Vlasta Maček

Personal information
- Born: 27 June 1952
- Died: 8 September 2026 (aged 74)

Chess career
- Country: Yugoslavia (before 1991) Croatia (after 1991)
- Title: Woman International Master (1974)
- FIDE rating: 2084 (November 2018)
- Peak rating: 2277 (July 2000)

= Vlasta Maček =

Croatian chess player (1952–2026)

Vlasta Maček (née Kalchbrenner, 27 June 1952 – 8 September 2026) was a Croatian chess player who held the title of Woman International Master (WIM, 1974). She won Yugoslav Women's Chess Championship (1980) and twice won Croatian Women's Chess Championship (1992, 1999). Maček was a Women's Chess Olympiad individual bronze medalist (1974) and first European Senior Chess Championship (women) winner (2003).

==Biography==
From the early 1970s to the mid-2000s Vlasta Maček was one of the leading Croatian women's chess players. In 1971, she made her first major victory in the International Women's Tournament in Emmen. In 1973, she won the Balkans Women's Chess Championship. She has repeatedly participated in Yugoslav Women's Chess Championship, where she twice (1973, 1980) shared first place, and became champion in 1980. In 1974, she was awarded the FIDE Woman International Master (WIM) title.

Maček represented Croatia after the breakup of Yugoslavia. She won the Croatian Women's Chess Championship twice (1992, 1999) and the second place in this championships three more times (2002, 2004, 2006). In 1997, in Rijeka Vlasta Maček with Croatian chess club ŠK Kastav won 2nd European Chess Club Cup (women) team gold medal.

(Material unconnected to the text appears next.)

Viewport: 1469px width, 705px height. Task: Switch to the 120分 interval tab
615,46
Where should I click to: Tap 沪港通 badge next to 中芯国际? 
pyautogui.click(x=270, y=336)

She two times participated in the Women's World Chess Championship European Zonal Tournaments:
- in 1975 in Pula at European zonal 2 she shared 8th–9th place;
- in 1993 in Zagreb at Zonal 1.2b (Central Europe) she shared 2nd–4th place.

Maček played for Yugoslavia and Croatia in the Women's Chess Olympiads:
- In 1974, at first reserve board in the 6th Chess Olympiad (women) in Medellín (+2, =4, -1) and won individual bronze medal,
- In 1978, at second board in the 8th Chess Olympiad (women) in Buenos Aires (+5, =8, -0),
- In 1982, at first reserve board in the 10th Chess Olympiad (women) in Lucerne (+3, =5, -1),
- In 1992, at second board in the 30th Chess Olympiad (women) in Manila (+6, =0, -5),
- In 1994, at second board in the 31st Chess Olympiad (women) in Moscow (+4, =5, -4),
- In 1996, at second board in the 32nd Chess Olympiad (women) in Yerevan (+4, =7, -2),
- In 1998, at second board in the 33rd Chess Olympiad (women) in Elista (+5, =3, -3),
- In 2000, at second board in the 34th Chess Olympiad (women) in Istanbul (+2, =6, -3),
- In 2002, at second board in the 35th Chess Olympiad (women) in Bled (+4, =4, -4),
- In 2004, at second board in the 36th Chess Olympiad (women) in Calvià (+3, =4, -3),
- In 2006, at second board in the 37th Chess Olympiad (women) in Turin (+5, =4, -2).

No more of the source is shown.